LA MARQUISE DE SABLÉ[1].
La marquise de Sablé est fille du maréchal de Souvré[2], gouverneur du feu Roi ; mais elle ne lui ressemble pas, car elle a bien de l’esprit. J’ai déjà dit qu’elle avoit été fort galante. M. de Montmorency, dont par vanité elle vouloit être servie, la méprisoit et la faisoit enrager ; elle dissimuloit tout cela par ambition. Voici ce que j’en ai appris après coup : elle étoit fort jeune quand il la vint voir la première fois ; c’étoit dans une salle basse, dont une des fenêtres étoit ouverte. Au lieu d’entrer par la porte, il entra en voltigeant par la fenêtre ; cette disposition[3] et un certain air agréable qu’il avoit la charmèrent d’abord, et elle se sentit prise. Il y eut plusieurs absences durant le cours de cette galanterie. Une fois qu’il revenoit de Languedoc, elle étoit à Sablé, et elle envoya un gentilhomme au-devant de lui à une demi-journée pour lui témoigner l’impatience qu’elle avoit de le revoir : il lui
- ↑ Madeleine de Souvré, femme de Philippe-Emmanuel de Laval, marquis de Sablé, seigneur de Boisdauphin, fils du maréchal de Boisdauphin ; née vers 1608, elle mourut en 1678.
- ↑ Gilles de Souvré, né vers 1562, mort en 1646.
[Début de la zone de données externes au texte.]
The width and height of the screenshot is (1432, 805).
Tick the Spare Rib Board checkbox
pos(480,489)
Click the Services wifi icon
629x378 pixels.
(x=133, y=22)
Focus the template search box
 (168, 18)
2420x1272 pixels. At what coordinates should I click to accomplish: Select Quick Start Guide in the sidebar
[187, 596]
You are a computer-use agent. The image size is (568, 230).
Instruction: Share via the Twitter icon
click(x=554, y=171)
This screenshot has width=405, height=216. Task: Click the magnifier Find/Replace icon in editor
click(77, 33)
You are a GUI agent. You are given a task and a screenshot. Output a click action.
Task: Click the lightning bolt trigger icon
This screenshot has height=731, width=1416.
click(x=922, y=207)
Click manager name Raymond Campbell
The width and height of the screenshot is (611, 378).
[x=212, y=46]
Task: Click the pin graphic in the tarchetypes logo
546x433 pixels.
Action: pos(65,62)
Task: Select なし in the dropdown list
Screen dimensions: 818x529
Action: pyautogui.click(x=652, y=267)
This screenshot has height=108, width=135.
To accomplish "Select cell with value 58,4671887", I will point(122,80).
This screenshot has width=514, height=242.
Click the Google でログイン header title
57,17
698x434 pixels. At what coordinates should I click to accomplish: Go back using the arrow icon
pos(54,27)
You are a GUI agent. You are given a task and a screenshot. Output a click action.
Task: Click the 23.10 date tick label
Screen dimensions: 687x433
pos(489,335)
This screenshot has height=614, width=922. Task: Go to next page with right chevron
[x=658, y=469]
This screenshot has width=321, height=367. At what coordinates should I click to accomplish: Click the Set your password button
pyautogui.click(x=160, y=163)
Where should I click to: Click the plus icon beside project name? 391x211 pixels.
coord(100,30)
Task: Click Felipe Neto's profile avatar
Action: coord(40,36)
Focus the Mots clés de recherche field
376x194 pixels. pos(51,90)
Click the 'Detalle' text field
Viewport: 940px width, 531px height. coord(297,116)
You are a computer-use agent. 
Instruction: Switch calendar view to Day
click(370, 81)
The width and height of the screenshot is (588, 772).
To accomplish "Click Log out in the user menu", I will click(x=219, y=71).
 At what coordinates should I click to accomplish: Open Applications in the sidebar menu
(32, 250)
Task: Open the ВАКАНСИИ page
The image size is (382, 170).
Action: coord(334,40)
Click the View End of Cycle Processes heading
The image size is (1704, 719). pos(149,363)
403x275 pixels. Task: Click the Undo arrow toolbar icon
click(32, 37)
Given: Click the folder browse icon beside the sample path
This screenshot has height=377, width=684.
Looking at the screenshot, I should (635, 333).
- ↑ Ce mot est pris dans le sens d’agilité. Ainsi madame de Sévigné disoit, en parlant du duc de Saint-Aignan : « Il a toujours servi le Roi à genoux avec cette disposition que les gens de quatre-vingts ans n’ont jamais. » (Lettre de madame de Sévigné au comte du Bussy, du 27 juin 1687.)